The dataset was captured using a Samsung Galaxy S6, and the video capture resolution is 720\(\times \)960. The dataset consists of distinct sessions that were usually separated by one or two weeks, and the data were captured over two months. In total, 10,360 images from 10 identities are captured.

Capturing the dataset on a mobile device is inherently uncontrollable because the devices are given to users. Specifically, capturing data from a mobile device allows high variability in face poses and illumination conditions. Ensuring that the captured data are meaningful and useful requires enforcing minimal constraints upon participants and validating the captured data.

Two constraints were placed upon users when recording their data; we asked that they ensure that they were able to read the text on the screen and that most of their face was in the captured image. We provided simple random text and live video feedback to assist with this. Additionally, we asked that the user be seated in an indoor office environment. In addition to these constraints, we validated the captured images.

Figure 3 visualizes estimated poses from images. Red dots represent facial landmarks, and blue dots represent the estimated camera location. Interestingly, the horizontal and vertical face rotation of the collected dataset follows a Gaussian distribution centered at (0, \(-\,5\)) degrees. The rotation ranges are, respectively, \(-\,30\) to 30\(\,^{\circ }\) and \(-\,20\) to 10\(\,^{\circ }\) for horizontal and vertical directions. Figure 4 shows the density of vertical and horizontal face rotations in the mobile face recognition dataset.

4.2 Dataset preprocessing

Face detection and alignment are conducted on the collected mobile face recognition dataset. Faces are detected using a HOG-based detector as described in Sect. 3.3, but some of the collected faces were blurry because of the motion of users and/or camera focus. We use a simple focus measure to filter out blurred faces; if the detected face has a focus measure response of less than a certain threshold \(\tau _{\mathrm{f}}\), it is discarded.

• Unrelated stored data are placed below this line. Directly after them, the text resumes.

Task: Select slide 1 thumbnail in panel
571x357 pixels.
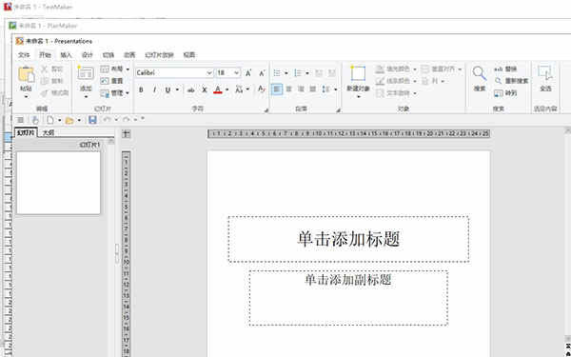Action: 58,183
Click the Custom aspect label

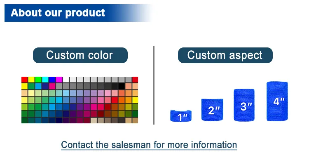click(225, 55)
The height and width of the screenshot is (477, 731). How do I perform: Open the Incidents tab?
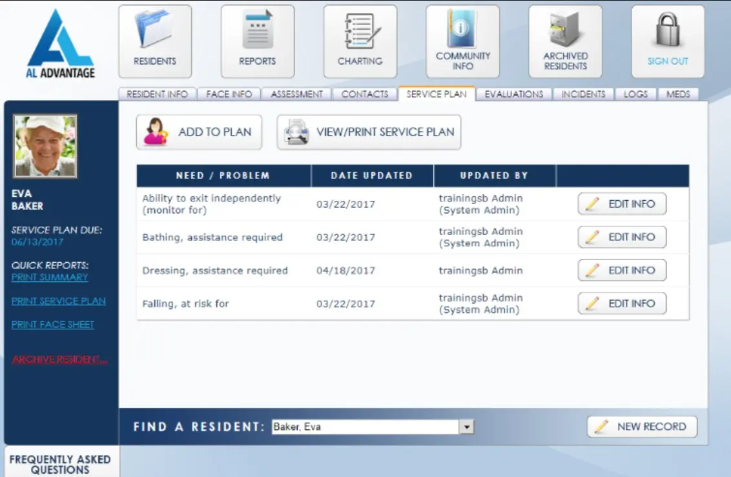[584, 94]
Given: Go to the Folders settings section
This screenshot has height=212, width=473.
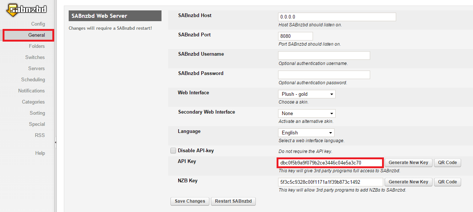Looking at the screenshot, I should pos(37,46).
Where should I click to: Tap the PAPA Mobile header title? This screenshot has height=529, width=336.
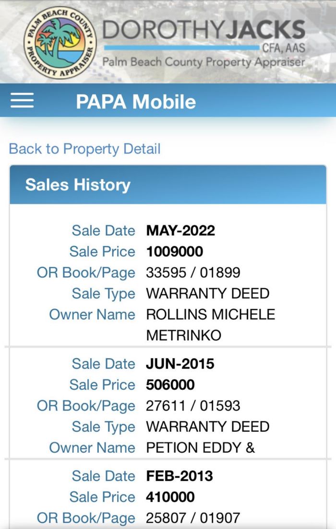point(136,102)
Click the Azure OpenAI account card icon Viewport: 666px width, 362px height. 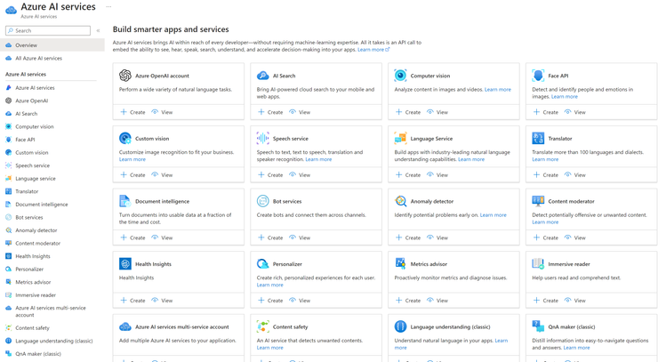[x=125, y=76]
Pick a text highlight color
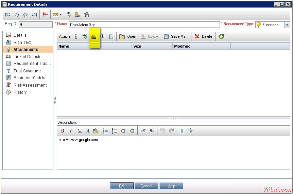 tap(96, 131)
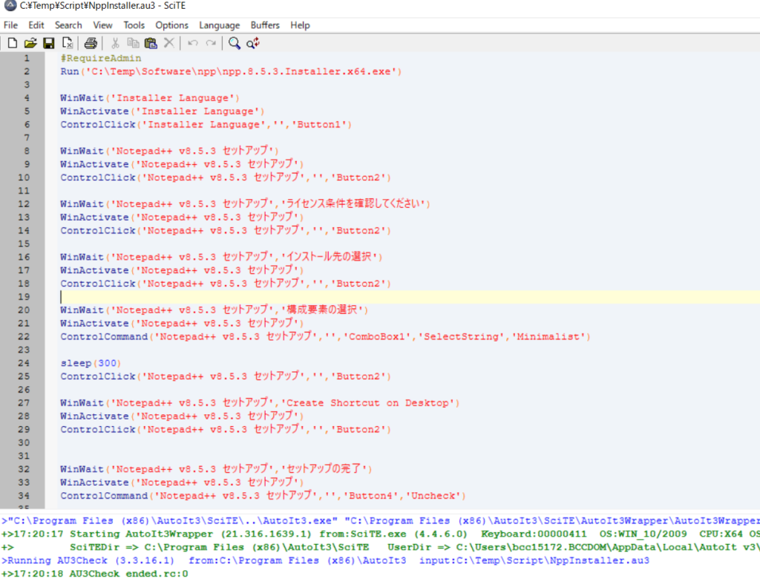This screenshot has height=579, width=760.
Task: Click the Delete X icon in toolbar
Action: pyautogui.click(x=169, y=43)
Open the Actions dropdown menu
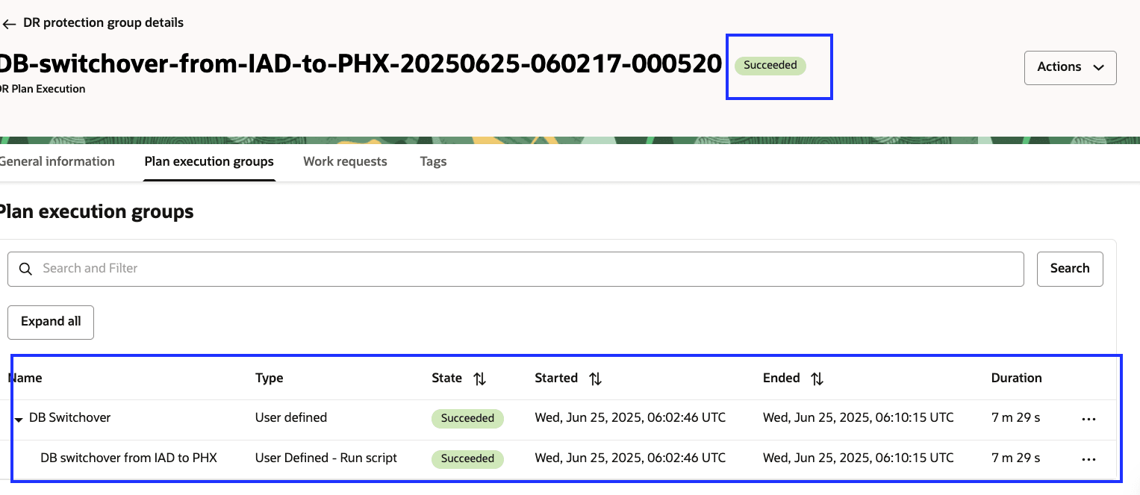Viewport: 1140px width, 495px height. (1070, 67)
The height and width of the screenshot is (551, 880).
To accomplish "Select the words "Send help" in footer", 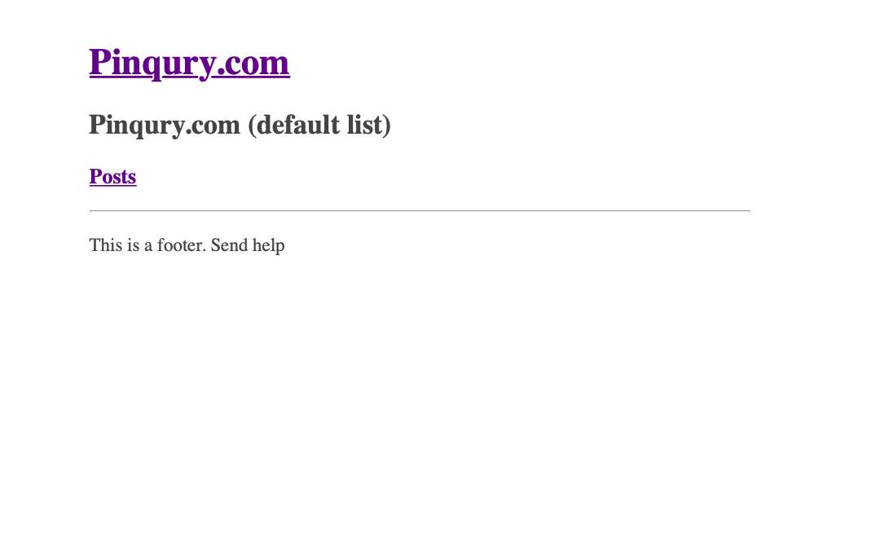I will 248,245.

For the sake of simplicity, the variance of Laplacian (LAPV) [19] is used as focus measure. Face alignment is performed after blurry faces are filtered. Consequently, 9798 faces from 10,360 images are successfully aligned. Figure 5 shows example faces in our mobile face recognition dataset.

5 Evaluation

In the following, we first test the proposed system using the LFW verification dataset to evaluate its accuracy in comparison with other techniques. Then, we evaluate the accuracy on the mobile face recognition dataset and the performance on mobile embedded devices.

5.1 LFW verification

The LFW dataset consists of 13,233 images from 5750 people; the verification test provides 6000 pairs separated into ten equally sized fold. The LFW verification test [11] predicts whether given pairs of images are of the same person.

Table 2 shows the LFW verification accuracies of other techniques. The accuracy is obtained by tenfold cross validation; the ninefolds are used for training the threshold and the remaining onefold is used for testing, and the testing is done 10 times.

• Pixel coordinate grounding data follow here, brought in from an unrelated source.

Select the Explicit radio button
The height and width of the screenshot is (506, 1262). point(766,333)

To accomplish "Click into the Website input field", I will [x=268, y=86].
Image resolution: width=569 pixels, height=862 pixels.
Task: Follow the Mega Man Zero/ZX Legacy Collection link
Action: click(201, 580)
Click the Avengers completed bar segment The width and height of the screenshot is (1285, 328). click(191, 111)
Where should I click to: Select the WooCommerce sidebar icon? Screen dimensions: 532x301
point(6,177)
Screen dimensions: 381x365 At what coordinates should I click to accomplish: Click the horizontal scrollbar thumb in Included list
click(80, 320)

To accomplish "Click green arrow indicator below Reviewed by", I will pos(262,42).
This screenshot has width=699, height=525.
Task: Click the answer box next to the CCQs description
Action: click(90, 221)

The pair is labeled as the sample person if the Euclidean distance on the pair is less than a certain threshold \(\tau _{\mathrm{d}}\); otherwise, it is labeled as different people. The best threshold of the training fold is used as the threshold on the remaining fold. In nine out of ten experiments, the best threshold was 1.01. These results demonstrate that our accuracy is close to the accuracy of state-of-the-art deep learning-based techniques.

Table 2 LFW verification accuracies

Full size table

5.2 Mobile face recognition dataset

The recognition accuracy on a mobile face recognition dataset using 20 samples per person is 98.88%. The false accept rate (FAR) and false rejection rate (FRR) were 1.03 and 1.25%, respectively.

Figure 6 shows the accuracy variation with respect to the training sample size. As can be seen in Fig. 6, the accuracy rapidly increased in up to 10 samples, and the accuracy slowly increased with more than 20 samples. Thus, we used 20 samples for the enrollment stage of the mobile implementation for efficiency and usability.

Table 3 shows the comparison accuracy by classifiers. As can be seen in Table 3, the nearest neighbor with Euclidean distance achieves comparable performance to the others. For the sake of simplicity and ease of implementation on a mobile platform, we use the nearest neighbor classifier as our baseline classifier.

5.3 Device performance

The evaluation was conducted on a Samsung Galaxy S6 (1.5 GHz octa-core CPU, 3 GB RAM) running Android 6.0.1. The camera resolution was 480 \(\times \) 320 pixels, and a cropped 320 \(\times \) 320 pixel square was used as the initial input. Table 4 shows the execution time for all tasks. The total execution time on the device including all tasks was 277 ms (76 ms for the first two tasks, 200 ms for feature extraction, and 1 ms for authentication), i.e., 3.6 fps.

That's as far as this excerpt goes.